- Born: 21 January 1958 Pamula Basti, Nizamabad, Telangana, India
- Died: 28 January 2022 (aged 64)
- Education: Osmania University (MA, Phil); Potti Sriramulu Telugu University (PhD);
- Occupation: Professor
- Writing career
- Notable work: Speaking Sandals: Narratives from the Madigawadas of Ongole

= Yendluri Sudhakar =

Telugu Dalit writer

Yendluri Sudhakar Rao (21 January 1958 – 28 January 2022) was a prominent Dalit writer and academic. He was a member of the jury of the Sahitya Akademi and a member of the Telugu Advisory Council.

== Early life ==
Yendluri was born on 21 January 1959 in his grandmother's house in Pamula Basti, Nizamabad. He was the first child of Devaiah and Shantabai. He had two younger brothers and two younger sisters. His education began in a street school in Hyderabad. He studied Oriental Studies at Nallakunta Oriental College. Later, he pursued his MA and MPhil at Osmania University. He completed his PhD at Potti Sriramulu Telugu University.

== Career ==
Sudhakar worked as a Telegu pandit at Wesley Boys' High School in Secunderabad from 1985 to 1990. He was the assistant editor of the literary magazine Vajmayi published by the Telegu University. From 2009 until his death, he served as the Professor and Dean of the Literary Chair. He was then working as a professor in the Department of Telugu at the University of Hyderabad.

== Writings ==
Sudhakar was considered amongst the contemporary Telegu Dalit writers accomplishing the uncommon feat of writing everyday Dalit lives in regional dialect without Sanskrit influence. His Mallemoggala Godugu is a re-creation of the history of Madiga ancestors. Set in Raviguntapalli village, in Prakasam district of Andhra Pradesh, the short stories in the book are written in first-person and documents the everyday lives and experiences of the 'untouchable' caste. One of the stories in the book notes the community's expertise in handling dappu, a small drum used in folk dance and music traditions. He further explored dappu in his poem 'Drumbeat' to exemplify the celebratory remaking of Madiga self and a reimagining of thecommunity rooted equality and respect for all untouchable castes.

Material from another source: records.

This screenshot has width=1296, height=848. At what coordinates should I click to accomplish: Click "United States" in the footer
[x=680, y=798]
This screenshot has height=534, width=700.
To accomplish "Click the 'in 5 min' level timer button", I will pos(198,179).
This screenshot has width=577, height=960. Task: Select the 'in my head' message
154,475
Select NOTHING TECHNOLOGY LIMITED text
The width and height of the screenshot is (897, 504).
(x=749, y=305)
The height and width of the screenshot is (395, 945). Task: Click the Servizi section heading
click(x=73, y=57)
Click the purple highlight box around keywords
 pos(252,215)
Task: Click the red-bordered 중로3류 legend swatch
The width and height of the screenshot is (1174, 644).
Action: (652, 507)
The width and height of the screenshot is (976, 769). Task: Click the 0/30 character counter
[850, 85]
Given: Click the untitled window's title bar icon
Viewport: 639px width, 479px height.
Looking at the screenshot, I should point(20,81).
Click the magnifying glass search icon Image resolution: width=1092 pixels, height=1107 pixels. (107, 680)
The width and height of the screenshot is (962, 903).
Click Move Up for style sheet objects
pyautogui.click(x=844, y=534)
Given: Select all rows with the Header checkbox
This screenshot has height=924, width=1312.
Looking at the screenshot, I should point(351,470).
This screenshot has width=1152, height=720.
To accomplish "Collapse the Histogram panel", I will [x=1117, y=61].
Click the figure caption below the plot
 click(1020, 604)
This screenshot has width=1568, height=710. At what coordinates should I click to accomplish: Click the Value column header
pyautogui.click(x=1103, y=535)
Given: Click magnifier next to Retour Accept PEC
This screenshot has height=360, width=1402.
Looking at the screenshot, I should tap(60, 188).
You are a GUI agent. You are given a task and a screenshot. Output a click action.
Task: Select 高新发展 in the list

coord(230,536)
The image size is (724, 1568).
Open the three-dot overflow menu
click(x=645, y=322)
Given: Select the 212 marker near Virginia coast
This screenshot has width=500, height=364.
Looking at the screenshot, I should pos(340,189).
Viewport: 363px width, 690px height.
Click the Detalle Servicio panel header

Mallemoggala Godugu was later translated into English by K. Purushotham as Speaking Sandals and published posthumously. Nikhil Sanjay-Rekha Adsule in his review of the book notes, "[the book] is a timely intervention and a stark reminder that socio-economic justice in democracy is still a mirage." The stories implicitly explain how caste inequality is an outcome of economic conditions, ideology, and politics.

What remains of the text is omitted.